Adults with Alström often need:
- Insulin doses 5–10 times higher than typical adults with type 2 diabetes
- Multiple injections per day or pump therapy
- High-concentration insulin formulations (U-200, U-300, U-500) in some cases
- Combination therapy with metformin and other agents
These dose levels reflect the severity of the underlying receptor and post-receptor signaling disturbance.
What can be done
Lifestyle approaches
While Alström-related insulin resistance is biologically driven (not a willpower issue), lifestyle measures still help:
- Regular physical activity improves insulin sensitivity in muscle
- Limiting refined carbohydrates and sugary drinks reduces glucose load
- Weight management within what's achievable for the individual
- Adequate sleep — sleep deprivation worsens insulin resistance
- Stress management — chronic stress raises cortisol, which worsens insulin resistance
Medications
- Metformin — first-line; addresses insulin resistance directly
- GLP-1 agonists (semaglutide, liraglutide) — improve insulin sensitivity, reduce appetite, support weight loss
- SGLT2 inhibitors (empagliflozin, dapagliflozin) — reduce glucose, protect kidney and heart
- Pioglitazone — directly improves insulin sensitivity, but has side effects to consider
- High-dose insulin when other measures aren't enough
Treating related conditions
- Sleep apnea — CPAP improves insulin sensitivity dramatically when sleep apnea is present
- NAFLD — improving fatty liver helps insulin resistance
- PCOS in women — combined treatment helps fertility and metabolism
Acanthosis nigricans
Dark, velvety patches of skin — typically in the neck, armpits, groin, or knuckles — are a visible sign of significant insulin resistance. Most people with Alström develop acanthosis nigricans by mid-childhood. The patches:
- Aren't dirty (despite their appearance)
- Don't wash off
- Indicate the underlying metabolic state
- Improve when insulin resistance improves (though they may persist)

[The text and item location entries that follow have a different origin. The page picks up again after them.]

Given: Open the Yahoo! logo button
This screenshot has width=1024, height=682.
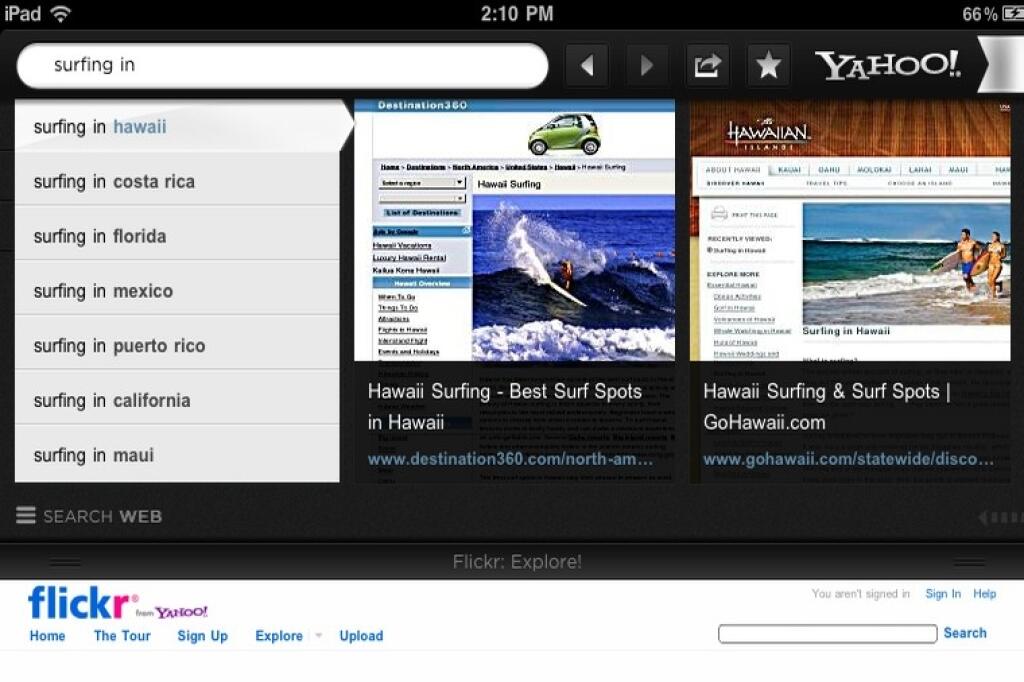Looking at the screenshot, I should (x=888, y=65).
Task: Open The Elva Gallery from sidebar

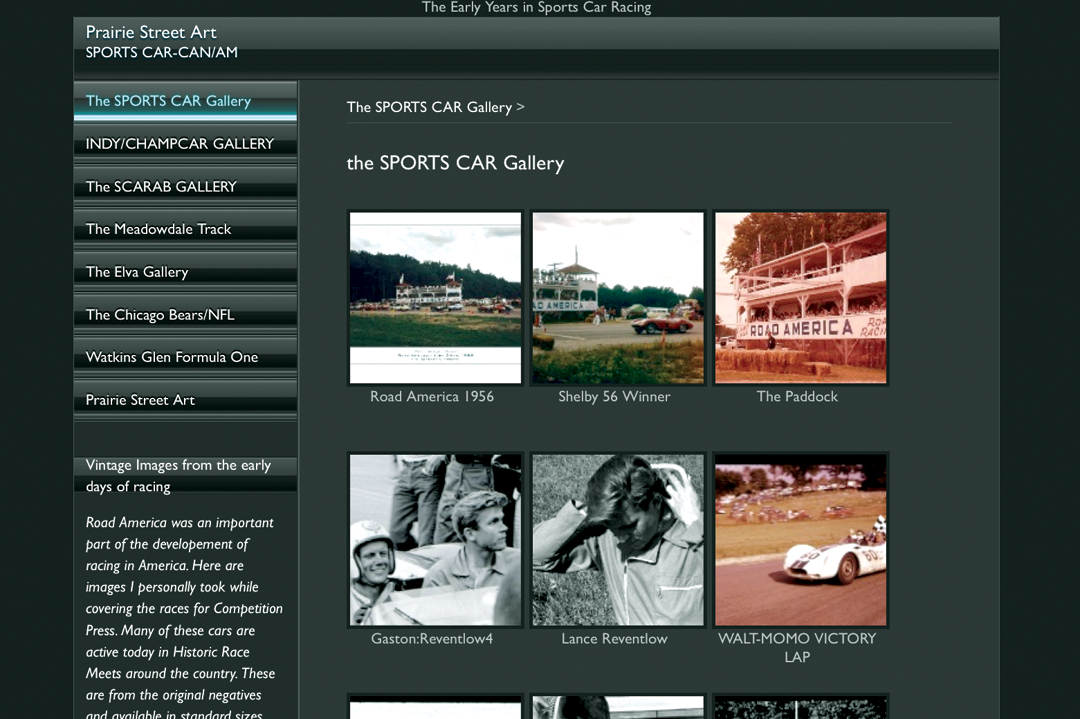Action: click(x=137, y=272)
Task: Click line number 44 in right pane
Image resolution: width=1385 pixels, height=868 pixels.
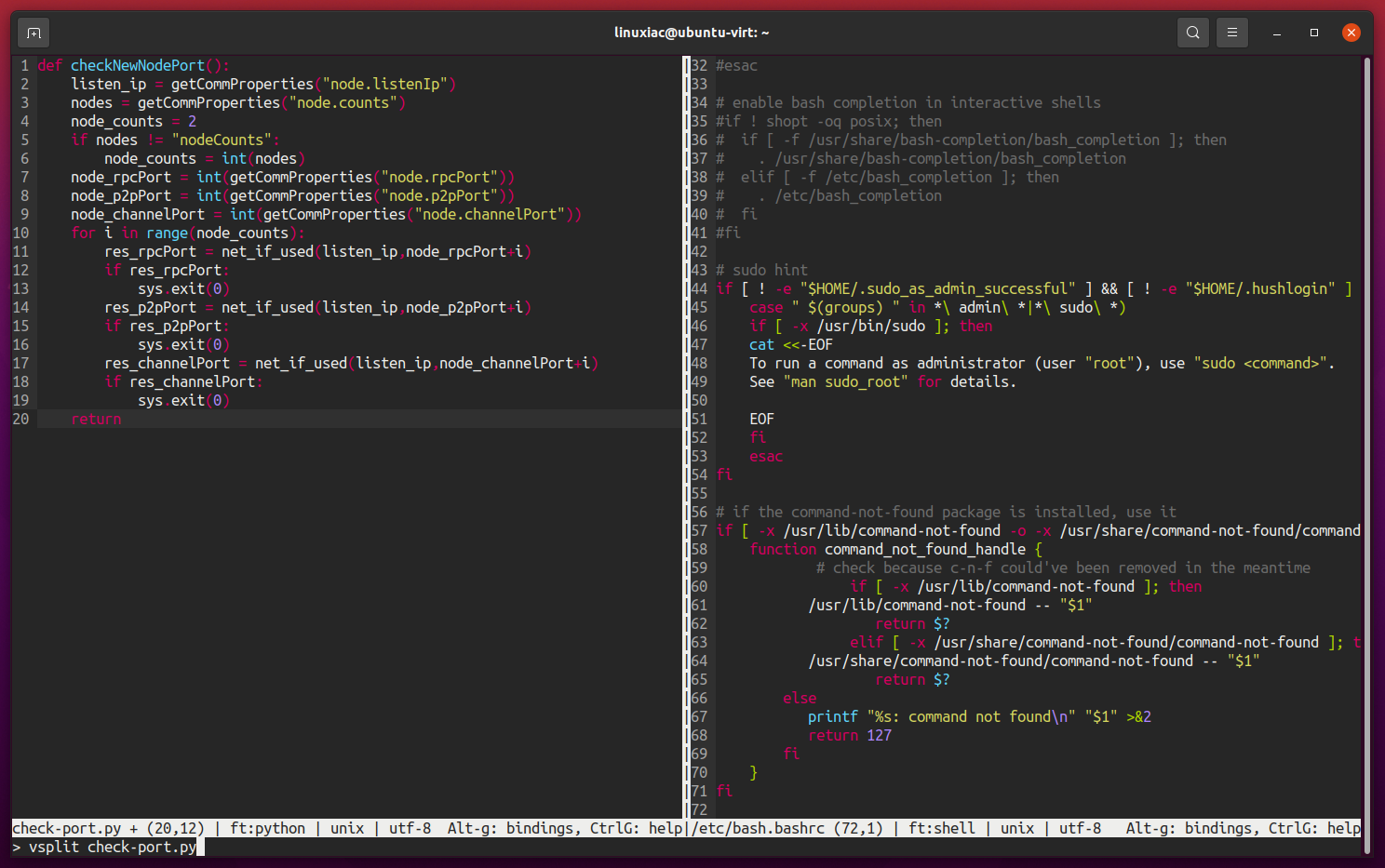Action: point(699,288)
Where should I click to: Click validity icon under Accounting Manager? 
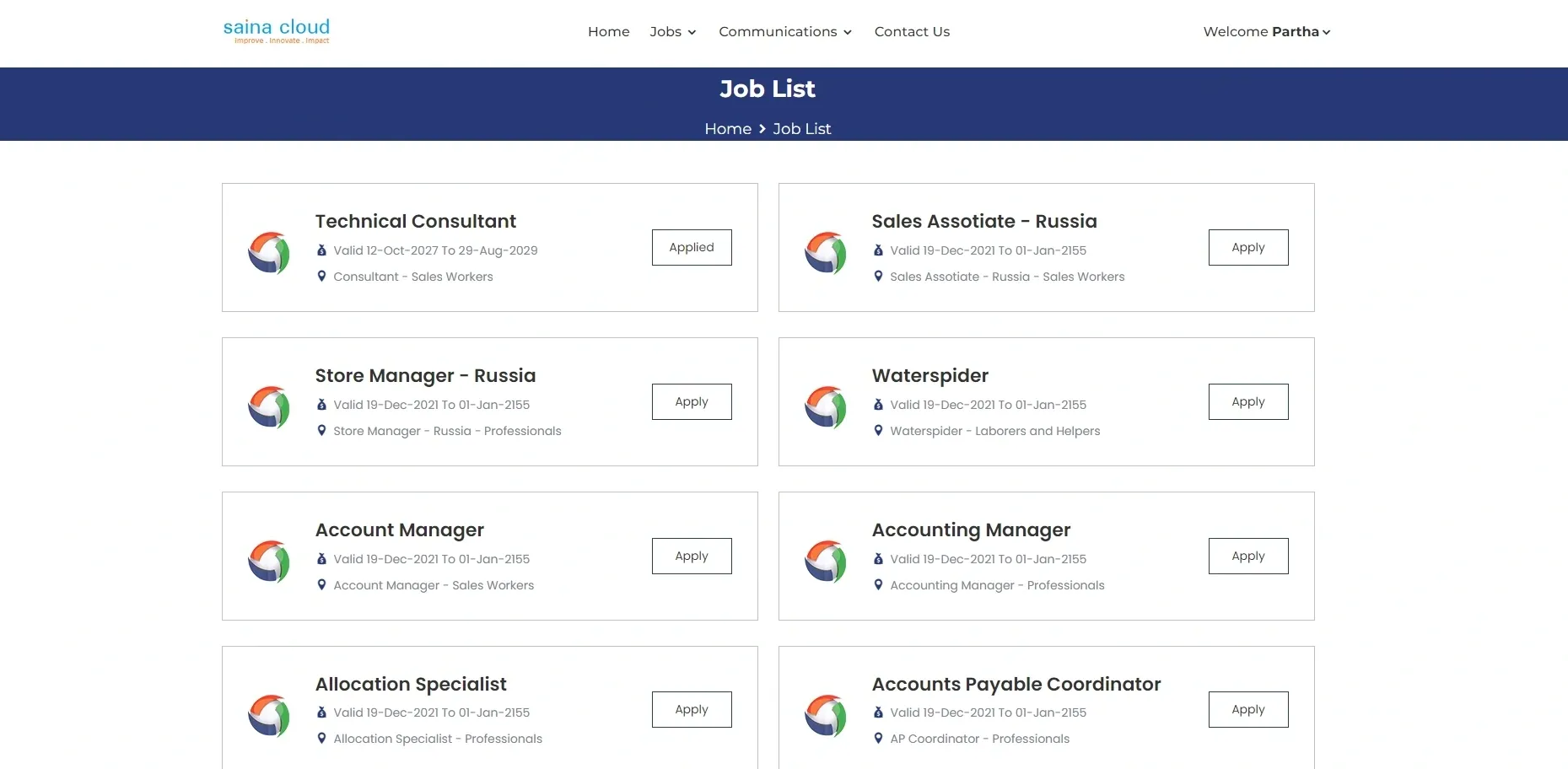[x=878, y=559]
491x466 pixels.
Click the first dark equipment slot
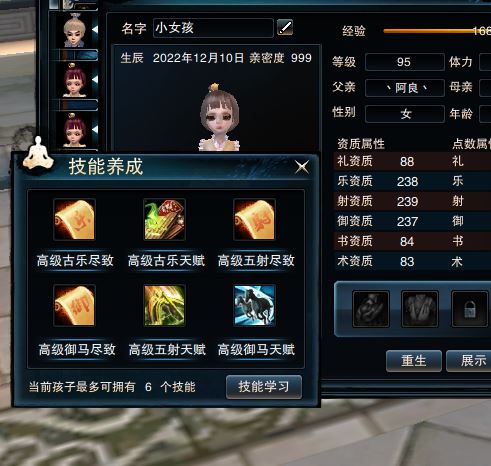[371, 309]
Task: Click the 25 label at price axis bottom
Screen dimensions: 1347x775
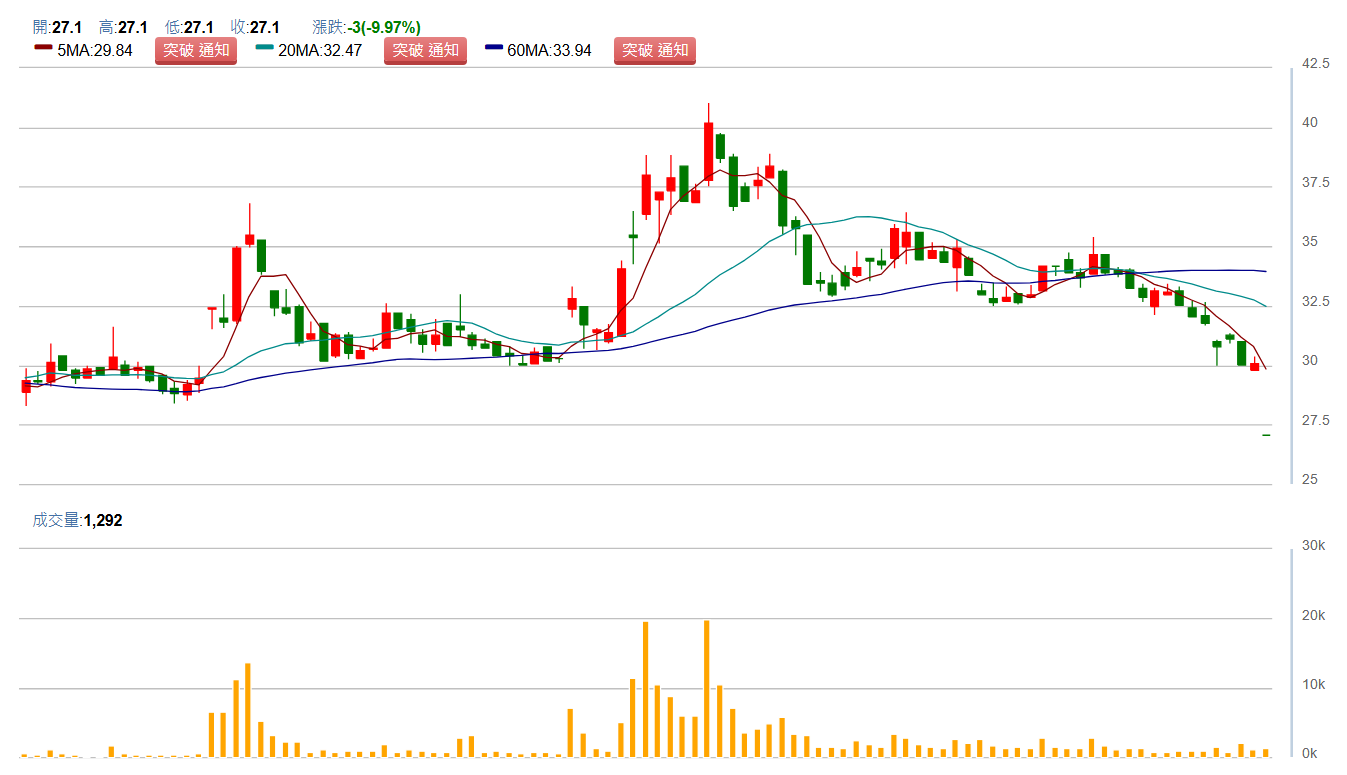Action: [x=1309, y=480]
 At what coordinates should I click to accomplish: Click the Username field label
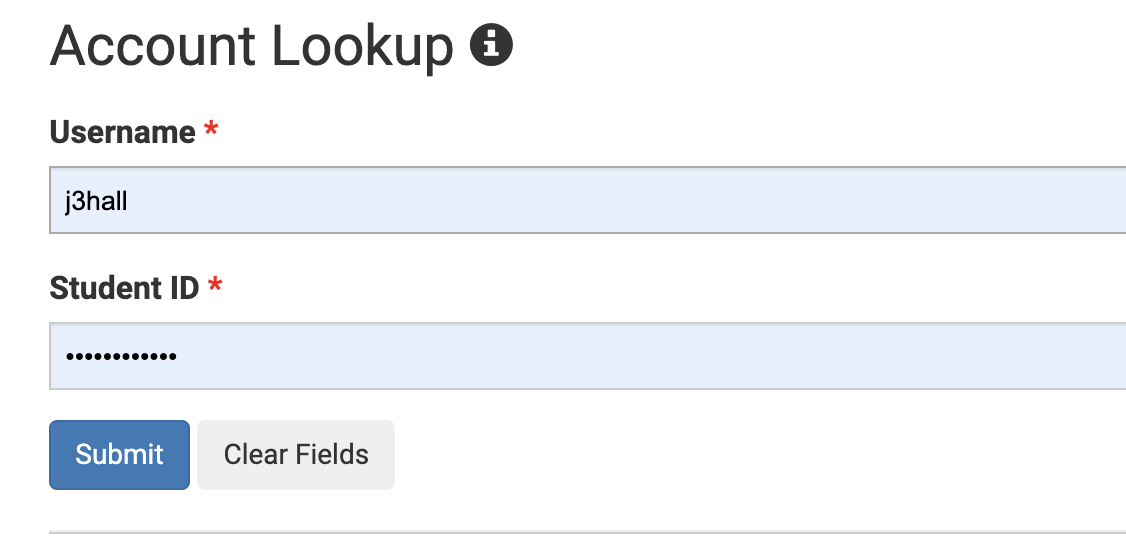122,132
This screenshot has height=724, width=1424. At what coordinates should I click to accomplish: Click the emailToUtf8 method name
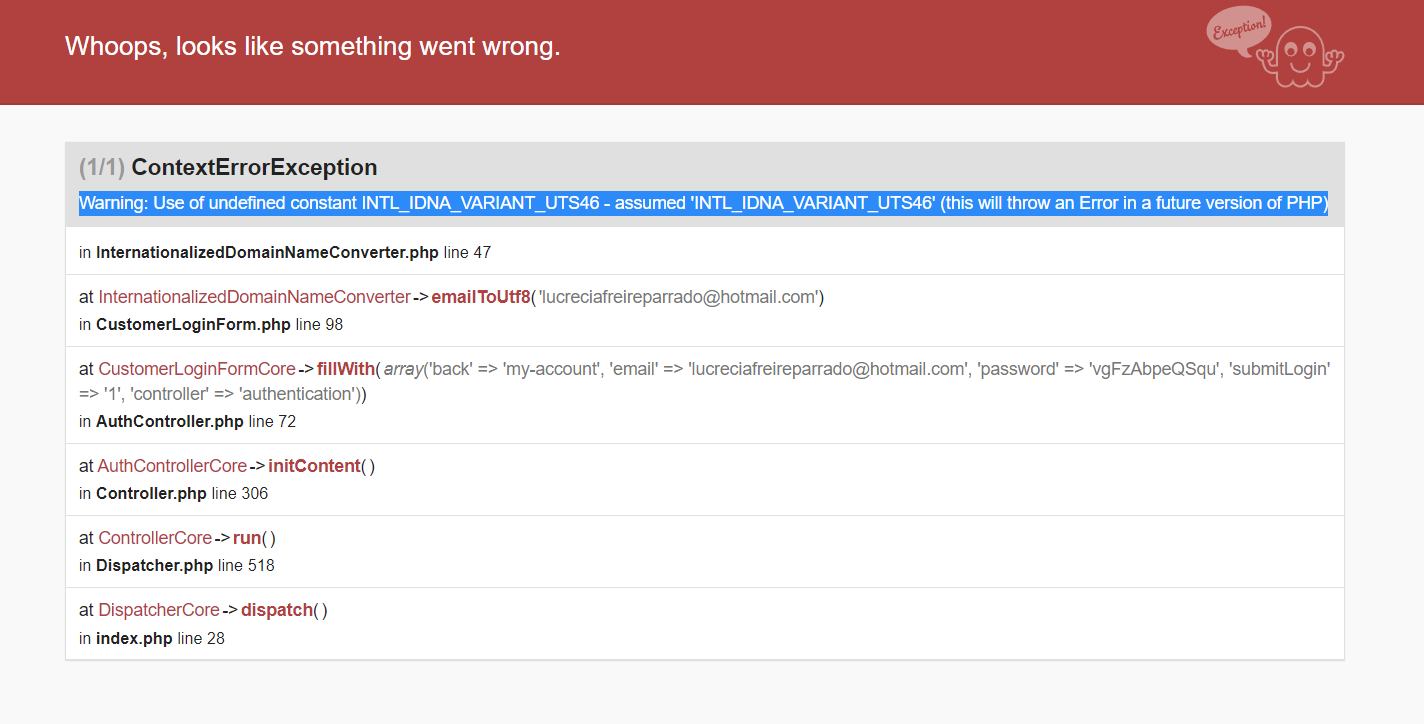(x=480, y=297)
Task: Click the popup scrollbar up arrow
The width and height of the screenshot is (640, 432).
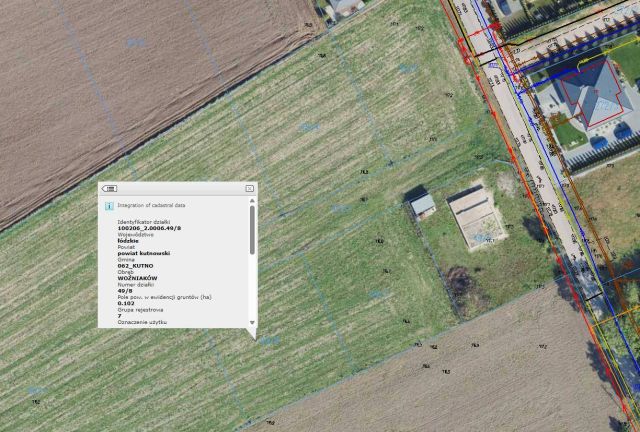Action: click(252, 200)
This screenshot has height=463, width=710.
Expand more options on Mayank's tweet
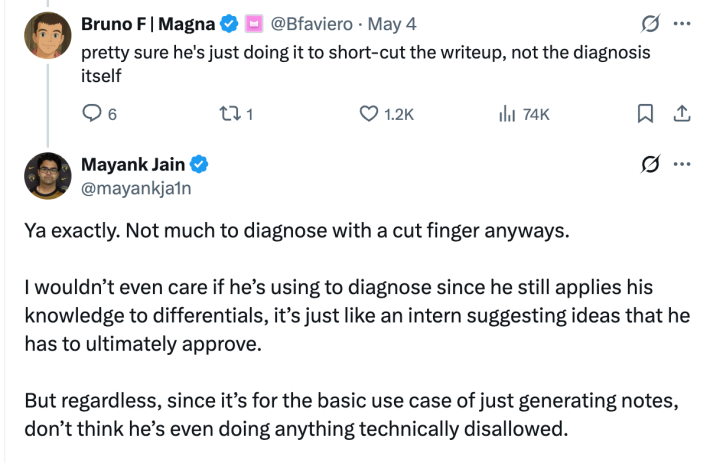[683, 164]
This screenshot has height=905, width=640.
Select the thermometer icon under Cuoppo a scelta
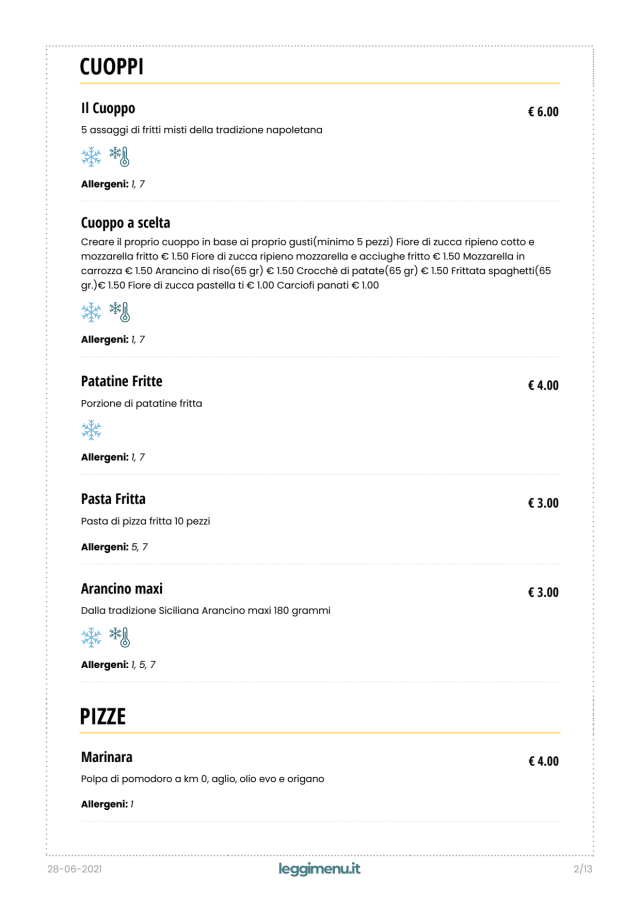(x=120, y=312)
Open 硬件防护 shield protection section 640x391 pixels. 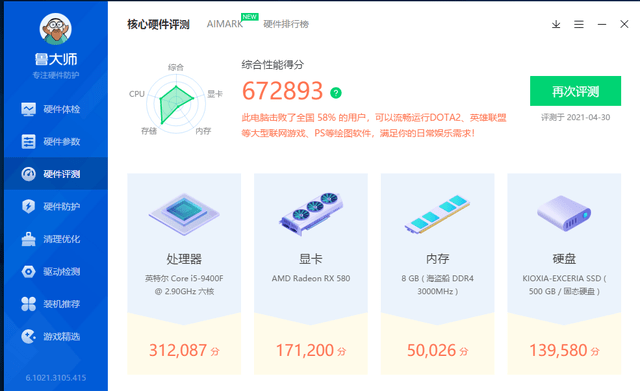point(56,207)
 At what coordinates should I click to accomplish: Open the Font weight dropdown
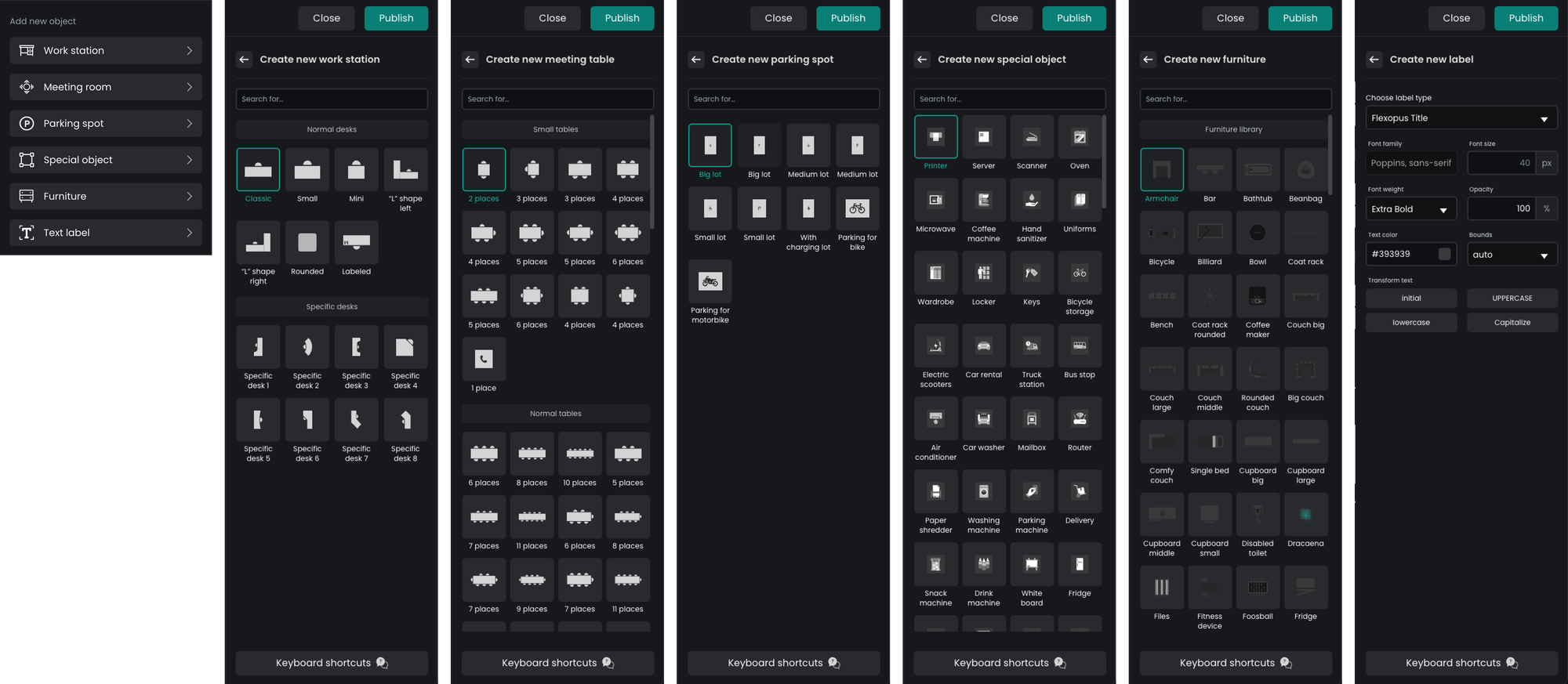click(1410, 209)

We cover this in Acanthosis Nigricans in Alström Syndrome.
Cardiovascular implications
Severe insulin resistance is itself a cardiovascular risk factor independent of diabetes. People with Alström face cumulative cardiovascular risks from:
- Severe insulin resistance
- Type 2 diabetes
- Hypertriglyceridemia
- Cardiomyopathy (the Alström cardiac involvement)
- Sometimes hypertension
Management involves coordinated cardiovascular and metabolic care.
Common questions
Frequently asked questions
Short answers grounded in the article and the underlying references, so families can quickly understand the main point without losing the medical meaning.
Question
Can severe insulin resistance be reversed?
Answer
The underlying gene-related insulin resistance can't be cured. However, the severity can be modified — through lifestyle, weight management, sleep apnea treatment, and medications — meaningfully improving daily glucose control even when the resistance itself is severe.
Question
Why does my child need so much insulin compared to other kids with diabetes?
Answer
Because the underlying receptor and post-receptor signaling is so severely affected. The doses needed to achieve good control reflect that severity, not your child's specific case being unusual within Alström.
Question
Are GLP-1 agonists safe in Alström?
Answer
Generally yes — many adults and some adolescents with Alström use GLP-1 agonists. They support glucose control, weight, and cardiovascular health. Discuss with your endocrinologist.
Question
Can my child develop type 1 diabetes in addition?
Answer
It's theoretically possible but uncommon. The diabetes that develops in Alström is type 2 in mechanism. If the picture isn't classical, your endocrinologist may test for autoimmune markers to be thorough.